Task description
From the line that contains "The image size is (1157, 726)." to the end of the entries, copy each line exactly, though the pictures stay out.

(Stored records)
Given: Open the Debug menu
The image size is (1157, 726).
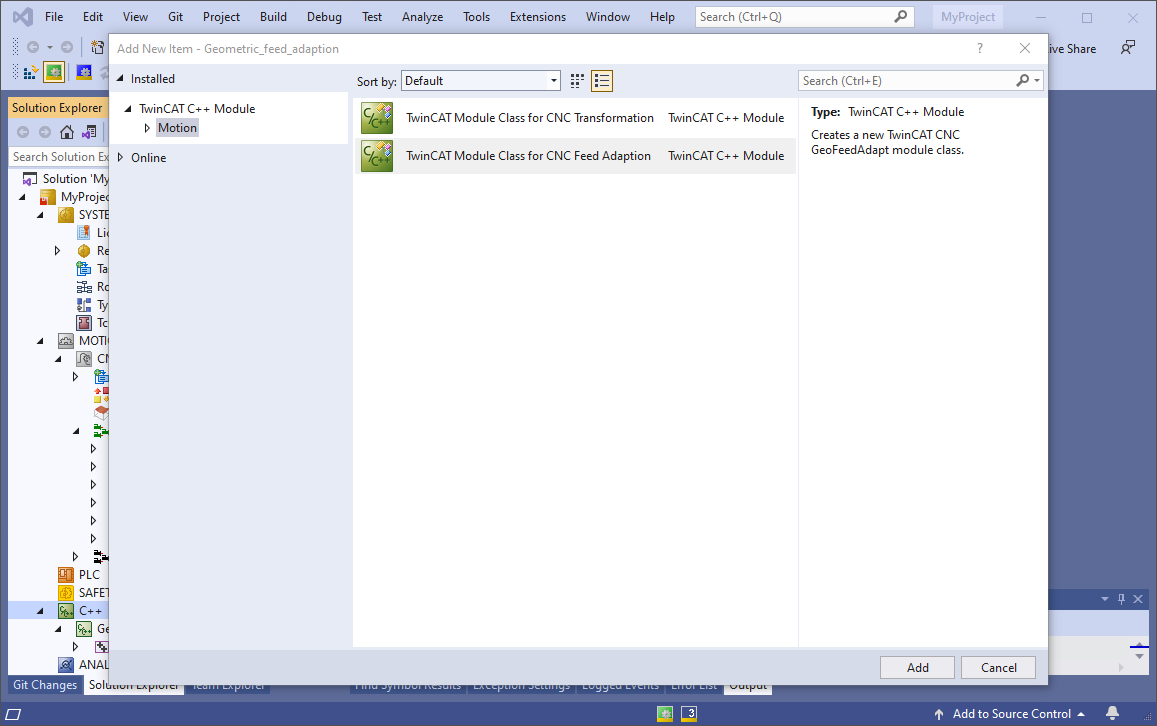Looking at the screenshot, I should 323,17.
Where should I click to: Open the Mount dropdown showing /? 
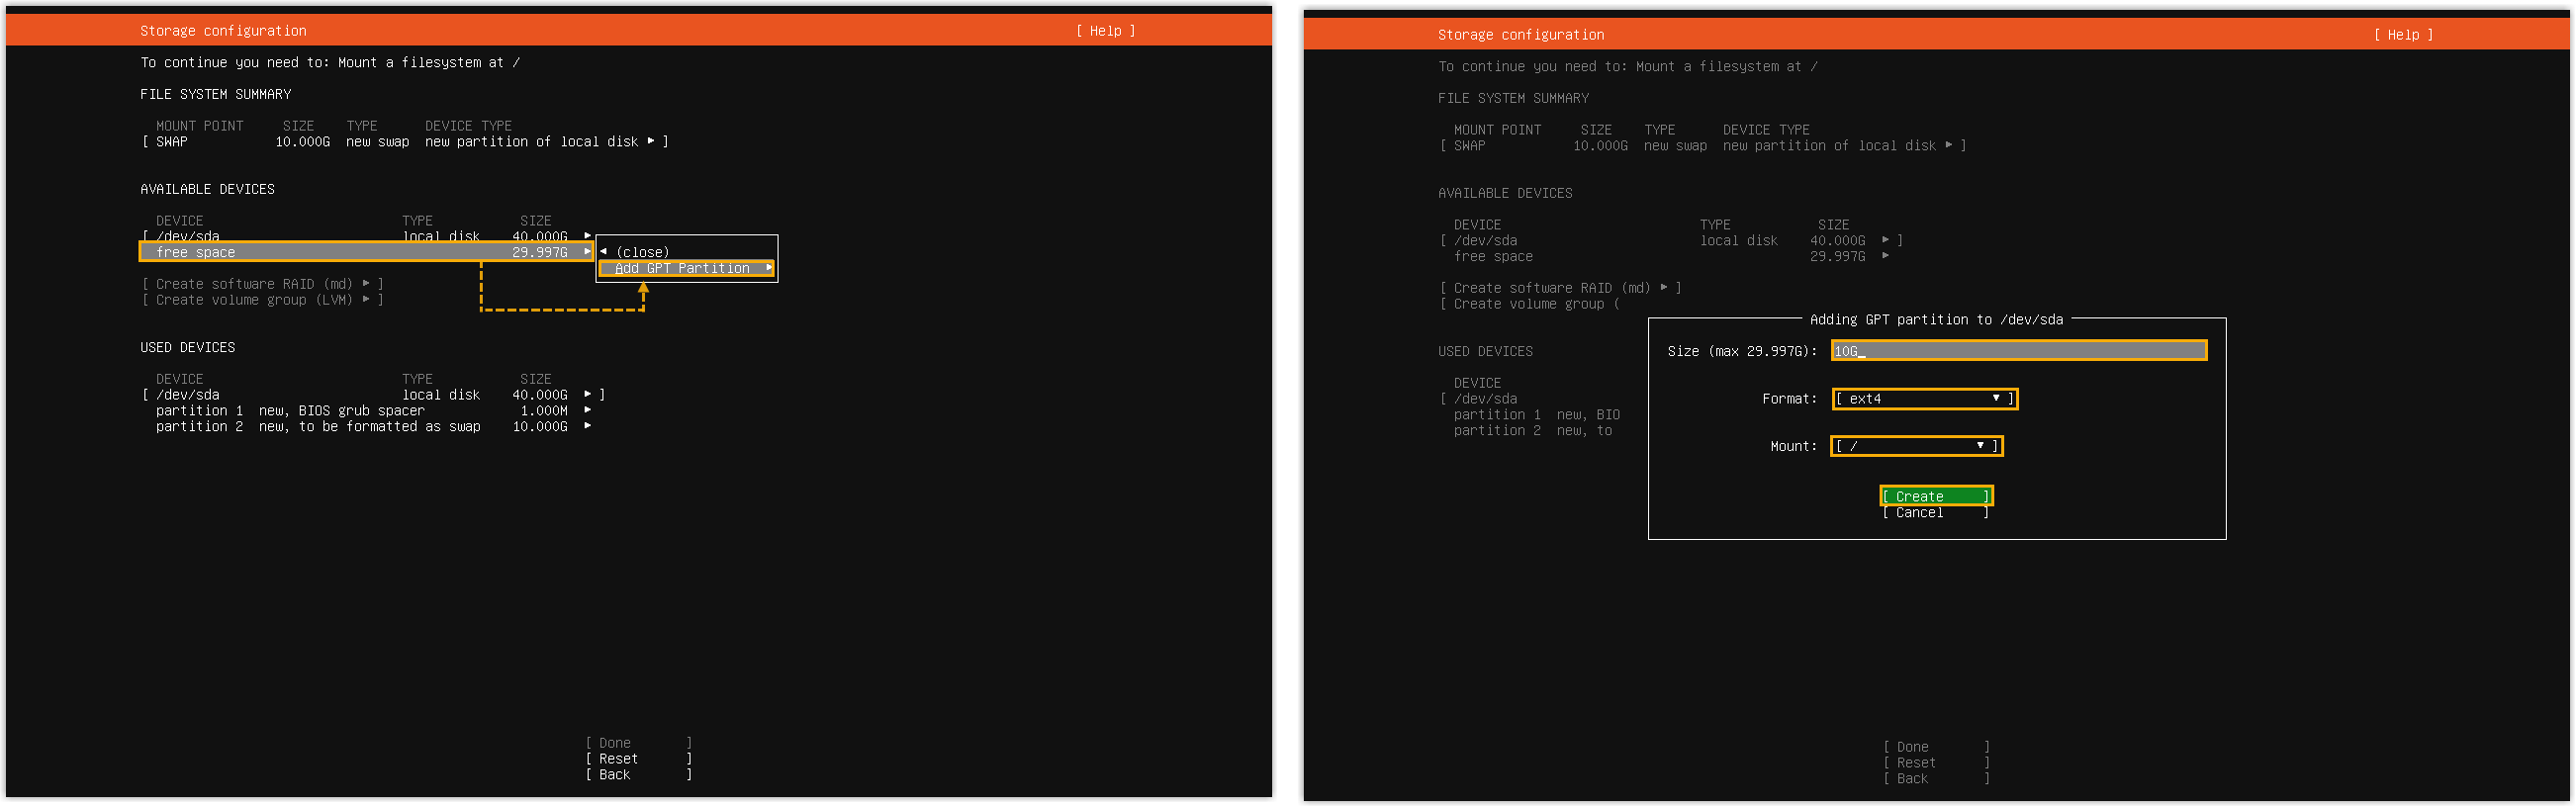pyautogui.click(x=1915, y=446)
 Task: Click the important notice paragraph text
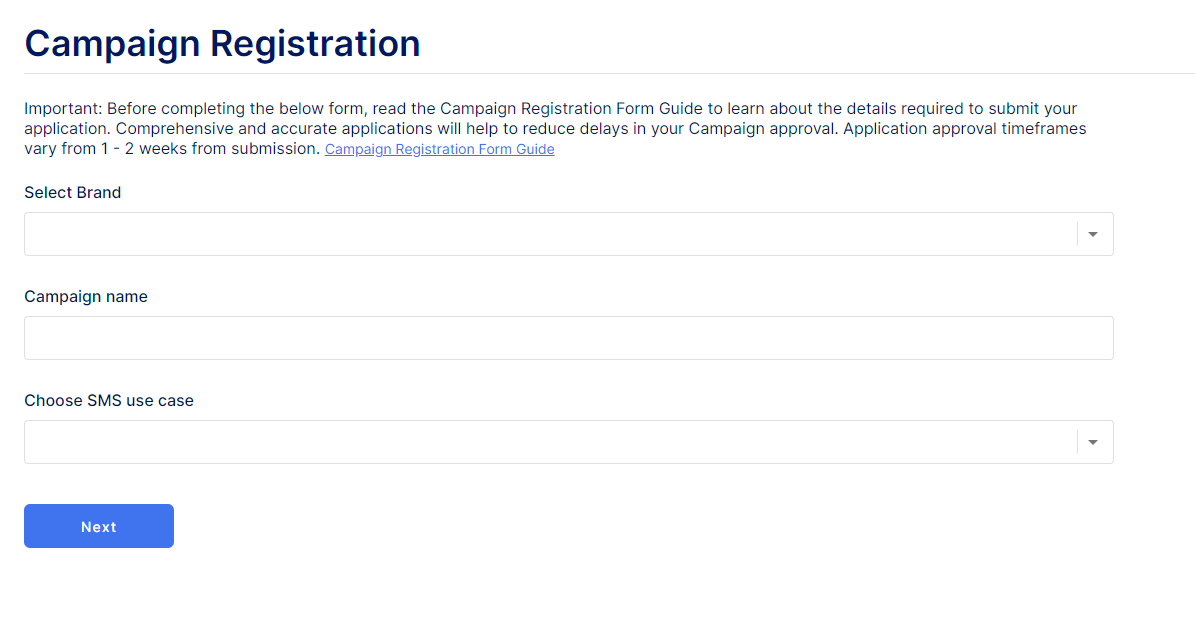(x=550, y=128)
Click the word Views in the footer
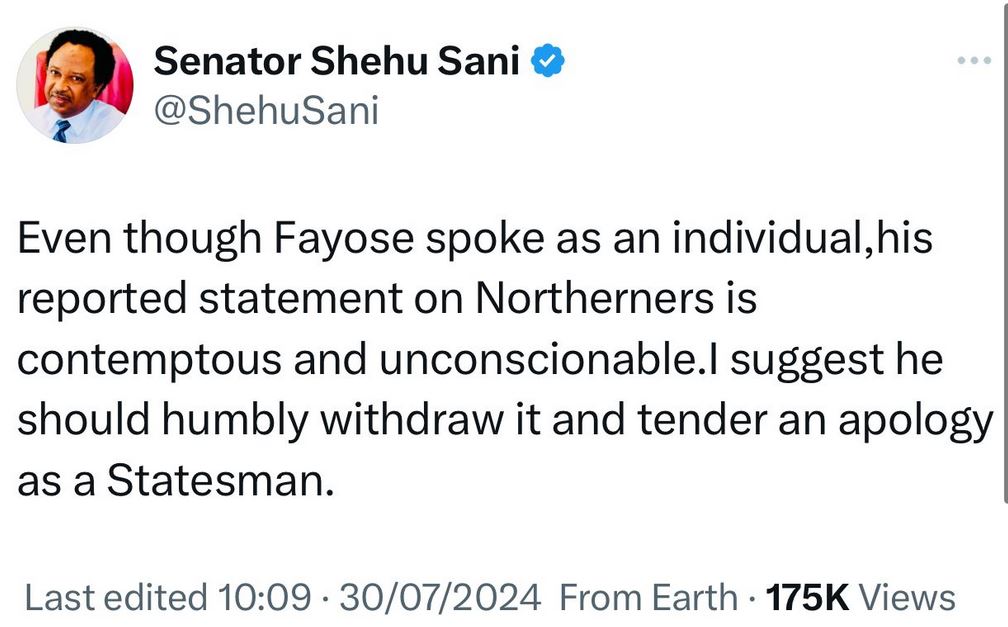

Final answer
The image size is (1157, 726).
Looking at the screenshot, I should 323,17.
Where should I click to: Open the Mount dropdown showing /? 
pyautogui.click(x=1915, y=446)
 Task: Click the important notice paragraph text
(x=550, y=128)
Click the word Views in the footer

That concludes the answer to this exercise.